Hija de la Caridad Sierva de los Pobres enfermos
Brienne
Hoy, 11 de marzo de 16591
Mi querida hermana:
Alabo a Dios con todo mi corazón por la alegría que le ha proporcionado con la llegada de la Hermana; ya me esperaba yo que fuera para usted un consuelo. Estoy muy extrañada de que no reciba usted dinero. La señora de Brienne debe un año, y más, y nosotras no hemos recibido nada. No deje de decirme, por el primer correo, qué es lo que necesita, en caso de que no haya cobrado. Le ruego por el amor de Dios, querida Hermana, que no carezcan de nada de lo necesario, en su alimentación: Sor Genoveva2 se ha quedado espantada al verla tan flaca, es verdad que no recuerda que por contextura natural es usted así.

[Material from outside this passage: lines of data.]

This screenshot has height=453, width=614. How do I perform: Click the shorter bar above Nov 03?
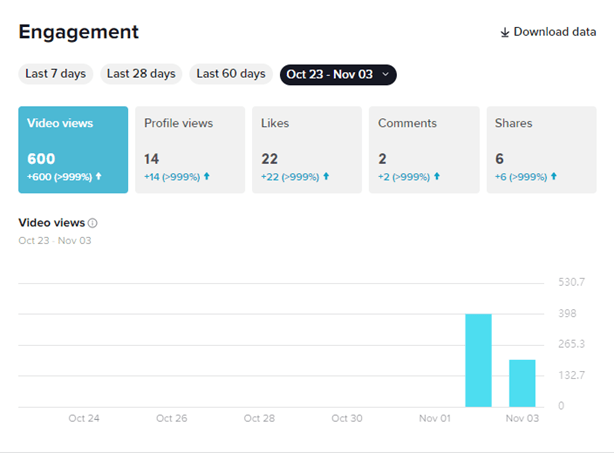click(522, 383)
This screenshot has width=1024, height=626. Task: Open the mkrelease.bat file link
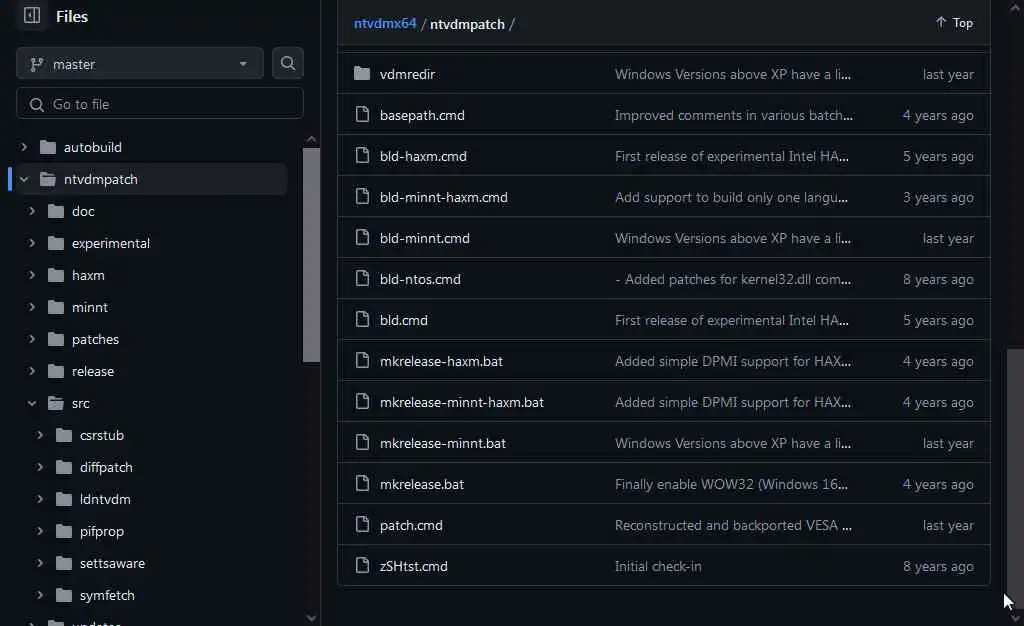point(422,484)
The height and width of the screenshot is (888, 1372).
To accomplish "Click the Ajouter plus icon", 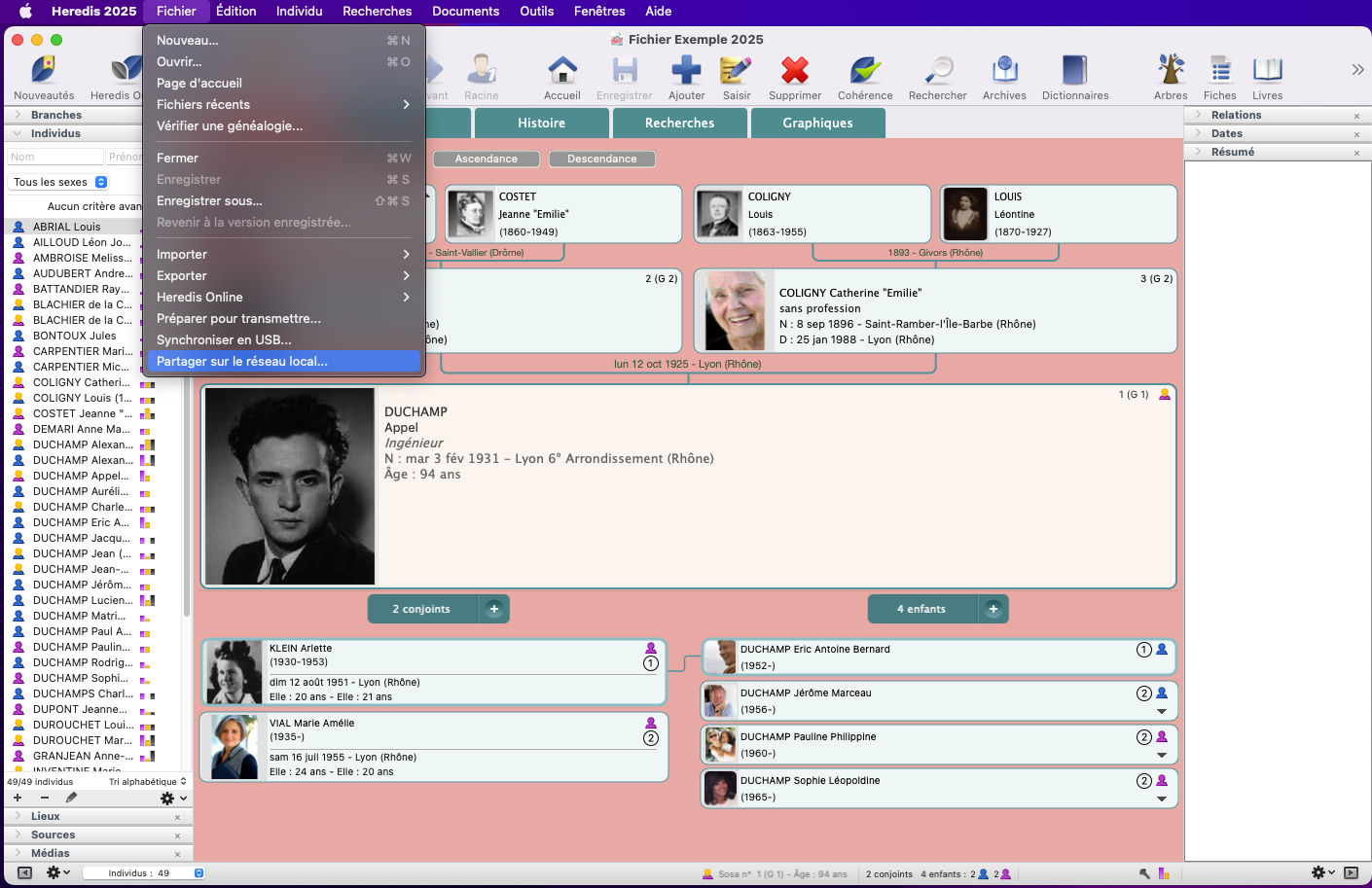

No obstante, ponga cuidado en no estar tan delgada porque pase necesidad; pida prestado dinero, con toda libertad, cuando lo necesite, que ya sé muy bien que no ha de abusar.
En cuanto a la dimisión3 que pide usted, no piense en ello, se lo ruego; no tiene por qué afligir tanto a nuestra Hermana, sino permanecer sometida a las disposiciones de la divina Providencia, prestándole servicio.
Por el primer correo, si Dios quiere, le enviaré un libro de meditación con algún otro librito muy necesario para la instrucción; no hemos podido tenerlos para enviárselos por éste. Le ruego nos comunique noticias de la madre de Sor Bárbara4 y nos diga si no ha hecho usted llegar a su poder las cartas que llevó la Hermana, porque, después de esto, hemos recibido noticias de ellos y están preocupados. Nuestro muy Honorable Padre está bien, gracias a Dios, y también el señor Portail. No dejaré de darles sus saludos, conforme usted lo desea.
Le pido me dé una parte en sus oraciones y crea que soy en el amor de Nuestro Señor, querida hermana, su muy humilde hermana y afectísima servidora.